CEDAR RAPIDS — After hearing new evidence that a former youth basketball coach may have inappropriately touched young players during out-of town trips, a federal magistrate decided Wednesday to continue holding him jail.
U.S. Magistrate Kelly Mahoney, presiding over the hearing by video from Sioux City, said this was a particularly “disturbing” case because Greg Stephen, 42, used his position as an Iowa Barnstormers coach to gain access to teen players — and their parents trusted him.
Yet, she noted, Stephen has qualities that speak to him being released from jail pending trial — a strong work background and family support, as well as long-standing community ties and no criminal history.

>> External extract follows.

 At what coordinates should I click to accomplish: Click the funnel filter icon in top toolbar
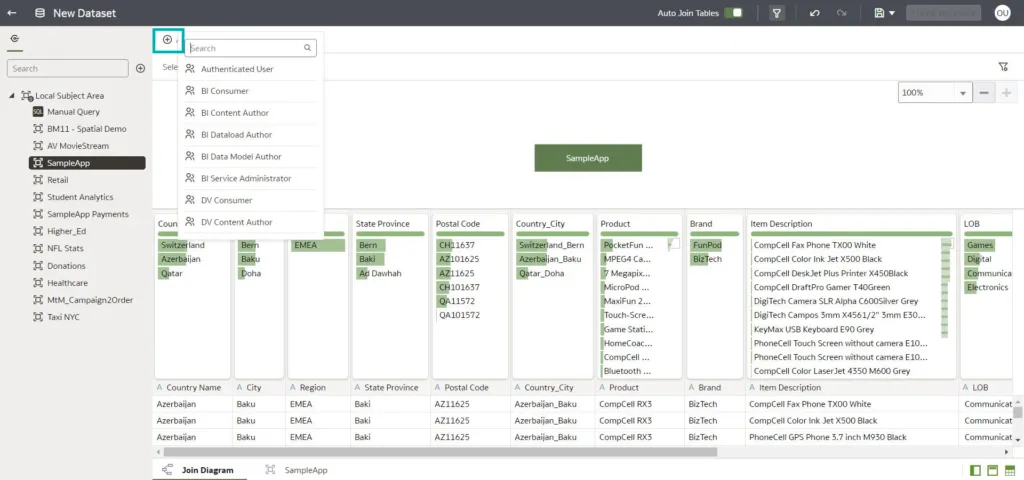click(776, 13)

And Mahoney cited testimony from Luis Rosell, a Mount Pleasant forensic psychologist who specializes in sex offender treatment. Based on a risk assessment and evaluation he conducted, Rosell determined Stephen didn’t pose a risk to himself or others if he were to be released.
But in the end, Mahoney ruled to keep Stephen behind bars, where he has been since his March 13 arrest on a child porn charge.
She based the decision mainly on evidence that three former players from the mid-2000s had come forward, telling investigators that when they shared a bed with Stephen during sport trips, he touched their buttocks while also sexually touching himself.
Stephen, of Monticello, was charged by information last week with one count of knowingly transporting child pornography. Prosecutors are expected to convene a grand jury to seek an indictment.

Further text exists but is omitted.